Fabrik der ZahlenMein Kommentar
Die Scaremanserie schreitet voran. Da jeden Monat ein neuer Titel erscheint, gibt es keine langen Wartezeiten. Die Themen der einzelnen Romane sind in sich abgeschlossen, aber es gibt auch übergreifende Entwicklungen. Savcovic gewöhnt sich mehr und mehr an das Leben als Akkari, geht sogar für ein paar Jahre eine Liason mit einer Einheimischen ein. Die Beziehungen zwischen Savcovic und seinem Stationscomputer Max spitzen sich dagegen langsam aber sicher zu. Schon hat die Rechenmaschine die völlige Auslöschung der Akkari durch die Zündung einer Novabombe als Alternative auf dem Schirm. Der Scareman lehnt einen Genozid ab, ist sich jedoch bewußt, dass er nur hinhaltenden Widerstand leisten darf, indem er z.B. kategorisch ablehnt, Kinder zu töten. Die Frage ist, wielange das gut gehen kann, bevor Max ein Scareman-Upgrade beschließt.

Aber auch bei seinen Gegnern, den Ek-Ek, gibt es Probleme. Die Drogenvorräte an Bord ihres Schiffes neigen sich dem Ende zu. Atavistische Emotionen und Instinkte kämpfen zunehmend gegen die strenge Konditionierung der Individuen. Und dazu kommt noch eine Tatsache, wie sie sich wohl nur ein Dirk van den Boom ausdenken kann. Wie sich herausgestellt hat, werden die Geschlechter bei den Ek-Ek willkürlich bestimmt. Weil die Außerirdischen viele Krieger benötigen, werden durch "biologisch-chemische Determination" viele Frauen zu Männern gemacht. Ohne die regelmäßige Zufuhr von entsprechenden Drogen entwickeln sich diese Männer zurück zu Frauen. Ausgerechnet dem Kommandanten des abgestürzten Raumers steht so ein Schicksal bevor. Als Frau wird er aber jede Autorität einbüßen, weil Frauen in der Gesellschaft der Ek-Ek nur eine untergeordnete Rolle spielen dürfen.

Mein Fazit
Nach einem Drittel der auf 12 Bände angelegten Scareman-Serie fällt mein Urteil positiv aus. Die Romane sind ansprechend geschrieben, die Wartezeit ist kurz und die Geschichten jeweils weitgehend in sich abgeschlossen. Trotzdem gibt es im Hintergrund Entwicklungen die eine inhaltliche Klammer bilden. Andererseits macht es van den Boom den Lesern nicht leicht. Die Ek-Ek und ihre unfreie, komplett reglementierte Gesellschaft sind die perfekten Bösewichte. Dazu passt ihre abstoßendes krötenartiges Erscheinung. Andererseits weist aber auch die menschliche Gesellschaft ihre Schattenseiten auf. Allein schon der Versuch des Imperiums andere Völker in ihrer Entwicklung zu behindern und notfalls sogar auszulöschen ist extrem unmoralisch.
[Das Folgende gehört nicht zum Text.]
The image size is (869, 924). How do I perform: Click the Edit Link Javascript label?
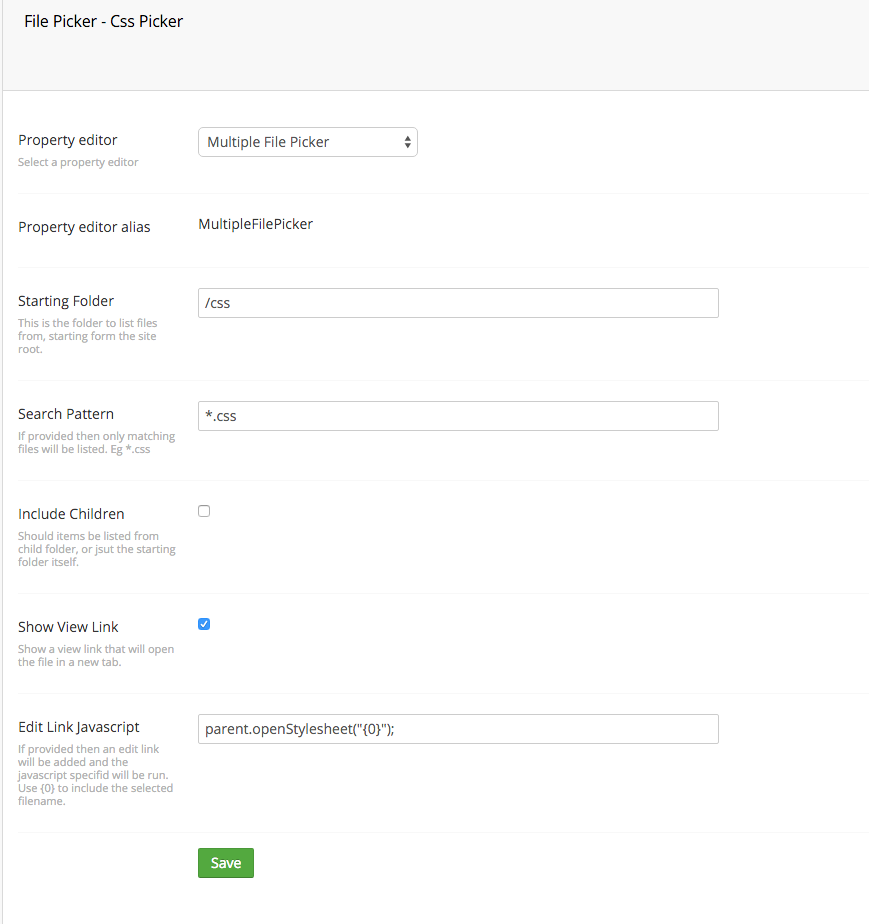point(79,727)
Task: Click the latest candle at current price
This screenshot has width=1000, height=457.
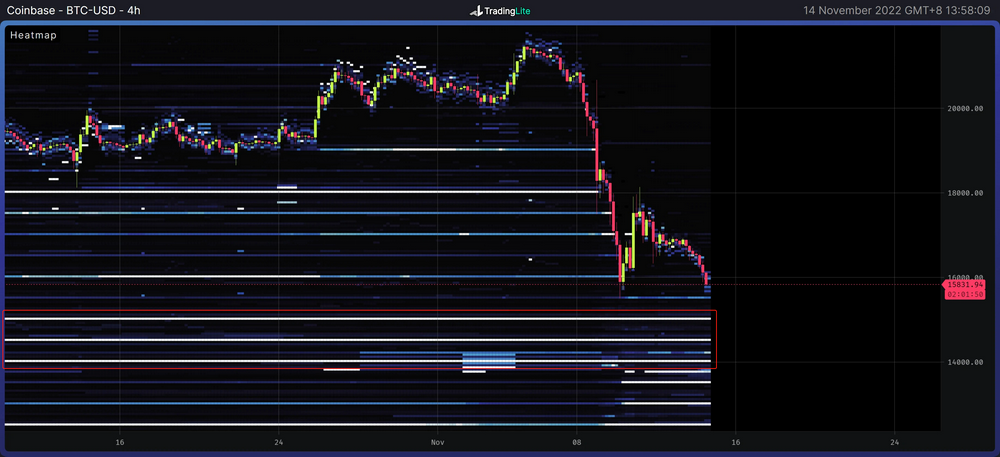Action: (x=707, y=281)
Bleiben als Sympathieträger eigentlich nur noch die wißbegierigen Akkari. Hintergrund der Saga sind im Grunde volkswirtschaftliche Theorien über den Zusammenhang von Technik, Handel, Wirtschaft und Gesellschaft. Bisher hat van den Boom es aber verstanden, ein Gleichgewicht zwischen Abenteuer und Belehrung zu halten. Mir persönlich könnte es in den Romanen ruhig etwas emotionaler zugehen. Der Charakter des Scaremans als abgeklärter, desillusionierter älterer Mann bietet dafür allerdings wenig Ansätze. Aber ich lasse mich gerne überraschen.